--- start Selection ---

NatWest has attempted to draw a line under a tumultuous week that saw the departure of its chief executive with a set of strong second-quarter results that beat analysts’ expectations.
The lender has been embroiled in a clash over the past month with former Ukip leader Farage after private bank Coutts, which it owns, closed his account.
The pressure intensified after Farage obtained a 40-page dossier produced by the bank’s reputational risk committee, which revealed that his account had been closed in part because of his political views.
Chief executive Alison Rose resigned on Wednesday after admitting to inaccurately briefing a BBC journalist over the reason that Farage’s account was closed. Coutts chief executive Peter Flavel stepped down on Thursday, taking “ultimate” responsibility for the bank treatment of the former politician.
Revenues in the quarter rose 20 per cent to £3.9bn, beating analysts’ expectations of £3.7bn. Pre-tax operating profits of £1.8bn were 26 per cent higher year on year, and ahead of estimates of £1.5bn.
Despite macroeconomic uncertainty, impairments for the quarter of £153mn were significantly below the £264mn predicted by analysts, although above the £18mn release in the same period last year.

--- end Selection ---

### What you need to do
- a) According to the NatWest report, why did Alison Rose resign as chief executive? Answer in one to three sentences.
- b) Repeat the passage of the NatWest report between "The pressure intensified" and "the former politician.", inclusive.
These rows are separate material and have no connection to the NatWest report.

--- start Dataset records ---

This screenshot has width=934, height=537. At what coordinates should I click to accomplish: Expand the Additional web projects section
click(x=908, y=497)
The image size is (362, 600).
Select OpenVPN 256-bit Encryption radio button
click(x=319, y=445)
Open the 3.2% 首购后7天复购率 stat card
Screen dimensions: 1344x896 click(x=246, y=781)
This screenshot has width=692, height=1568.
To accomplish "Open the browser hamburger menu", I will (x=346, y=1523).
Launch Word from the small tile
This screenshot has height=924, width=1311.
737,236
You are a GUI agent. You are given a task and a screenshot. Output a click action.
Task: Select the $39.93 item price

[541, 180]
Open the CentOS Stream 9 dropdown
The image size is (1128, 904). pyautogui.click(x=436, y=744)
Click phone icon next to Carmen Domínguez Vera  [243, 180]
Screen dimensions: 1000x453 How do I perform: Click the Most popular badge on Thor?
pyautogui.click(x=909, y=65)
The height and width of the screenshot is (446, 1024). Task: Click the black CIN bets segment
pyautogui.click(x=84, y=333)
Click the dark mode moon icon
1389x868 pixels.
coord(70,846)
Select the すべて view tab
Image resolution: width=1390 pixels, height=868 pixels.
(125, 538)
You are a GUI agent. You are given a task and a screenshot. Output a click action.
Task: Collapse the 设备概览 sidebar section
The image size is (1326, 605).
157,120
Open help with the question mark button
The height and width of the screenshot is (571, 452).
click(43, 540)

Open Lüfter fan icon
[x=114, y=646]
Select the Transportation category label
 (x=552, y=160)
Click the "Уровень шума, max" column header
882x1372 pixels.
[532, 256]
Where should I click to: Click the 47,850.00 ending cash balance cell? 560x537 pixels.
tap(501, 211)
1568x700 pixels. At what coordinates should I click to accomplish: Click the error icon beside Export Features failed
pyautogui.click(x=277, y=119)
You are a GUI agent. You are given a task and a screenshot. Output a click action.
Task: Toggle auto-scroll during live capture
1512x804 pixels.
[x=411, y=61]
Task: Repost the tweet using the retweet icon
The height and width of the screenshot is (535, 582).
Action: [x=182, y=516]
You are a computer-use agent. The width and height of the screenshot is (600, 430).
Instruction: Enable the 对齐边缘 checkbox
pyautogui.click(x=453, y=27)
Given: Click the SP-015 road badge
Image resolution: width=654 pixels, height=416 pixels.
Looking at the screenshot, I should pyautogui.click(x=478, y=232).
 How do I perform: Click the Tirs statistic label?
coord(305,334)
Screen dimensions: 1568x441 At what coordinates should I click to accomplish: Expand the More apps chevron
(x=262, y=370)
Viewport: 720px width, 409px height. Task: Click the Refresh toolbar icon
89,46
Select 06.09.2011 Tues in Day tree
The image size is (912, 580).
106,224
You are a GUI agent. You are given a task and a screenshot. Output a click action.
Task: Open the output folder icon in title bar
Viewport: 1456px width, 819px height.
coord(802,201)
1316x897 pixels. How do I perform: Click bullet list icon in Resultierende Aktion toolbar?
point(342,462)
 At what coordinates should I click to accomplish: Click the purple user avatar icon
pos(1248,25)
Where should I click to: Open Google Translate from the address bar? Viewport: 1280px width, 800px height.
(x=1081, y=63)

--- end Dataset records ---

### Results in order
- a) Alison Rose resigned after admitting that she had inaccurately briefed a BBC journalist about the reason Farage's account was closed.

- b)
The pressure intensified after Farage obtained a 40-page dossier produced by the bank’s reputational risk committee, which revealed that his account had been closed in part because of his political views.
Chief executive Alison Rose resigned on Wednesday after admitting to inaccurately briefing a BBC journalist over the reason that Farage’s account was closed. Coutts chief executive Peter Flavel stepped down on Thursday, taking “ultimate” responsibility for the bank treatment of the former politician.